* _文章の抜粋_
==========

【3月27日 東方新報】中国で「通用航空(General Aviation)」とは、公共の航空輸送業務以外の民間のさまざまな飛行機を使って行う業務全般を指す。

 自身が操縦する飛行機で街を跨いで飛び回り、美食を探し、機体に自分の名前やマークをペイントし、操縦教官として人びとが夢を追いかけるのを手助けする──、女性パイロットの尤尤(Youyou)さんは、重慶市(Chongqing)で中国新聞社(CNS)の記者に彼女の日常を紹介した。彼女は「最近、『低高度経済』がますます熱を帯び、一般の人びと新たな業務キャリアの機会をもたらしている」と話す。

「低高度経済」とは、民間の有人・無人の飛行体を利用した総合的なビジネス形態のことで、有人飛行や貨物の輸送など低高度の飛行活動を原動力としている。

 記者の調査では、中国の幾つかの省が2024年の政府業務報告で「低高度経済」について言及していた。

 彼女は「この仕事に接する前は、飛行機はエキサイティングなものだとしか思っていなかったけれども、今では生活に密着したものです」と話す。

 彼女は初飛行をした後すぐに低高度飛行に惚れ込んだ。通用航空用の操縦免許を取得しただけでなく、飛行教官の資格を取得し、「プロの教官」になったという。

==========

* _元データ_
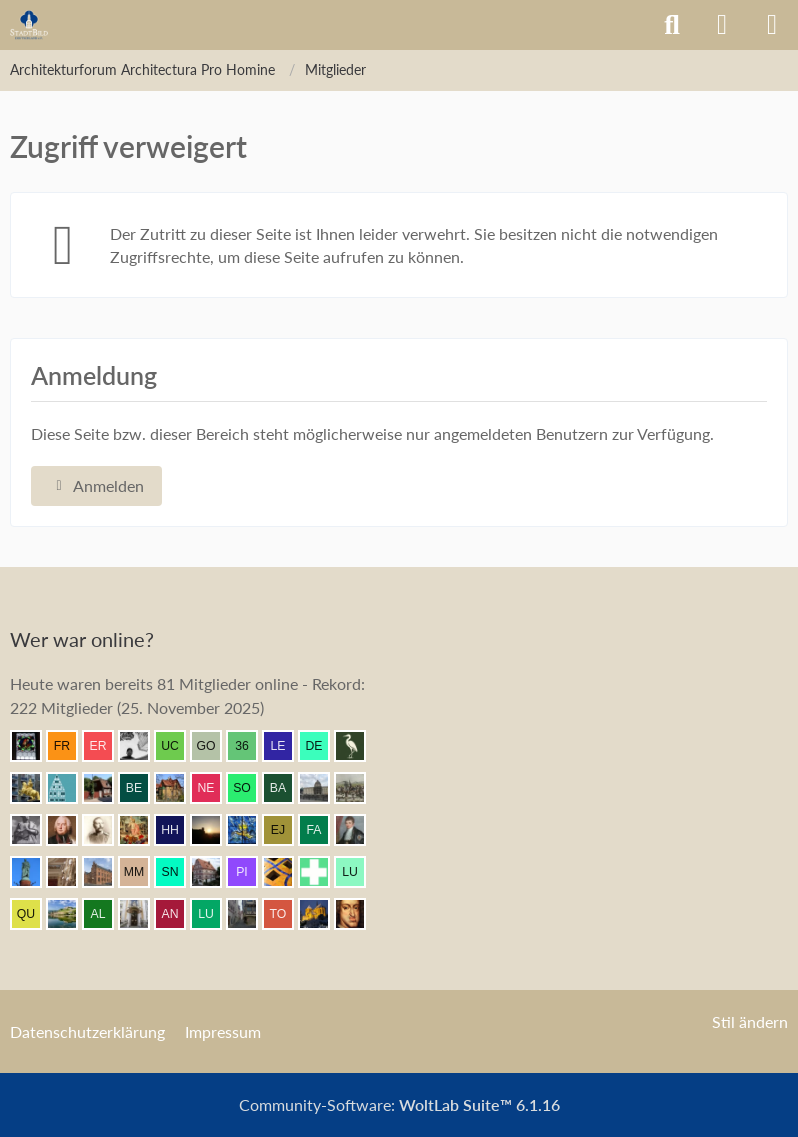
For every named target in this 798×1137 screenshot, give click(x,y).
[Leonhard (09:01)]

==========

* _作業の目的_
女性パイロットの記事と照らして、次の1.〜3.が記事の内容と合っているかを「はい」か「いいえ」で答え、決め手になった記事の言葉を一字一句変えずに引用してください。
1. 尤尤さんは重慶市で記者に自分の日常を紹介した。
2. 尤尤さんは飛行教官の資格を持っていない。
3. 記者の調査では、中国のすべての省が「低高度経済」について言及していた。

* _想定される回答_
1. はい。「重慶市(Chongqing)で中国新聞社(CNS)の記者に彼女の日常を紹介した」
2. いいえ。「飛行教官の資格を取得し」
3. いいえ。「中国の幾つかの省が2024年の政府業務報告で」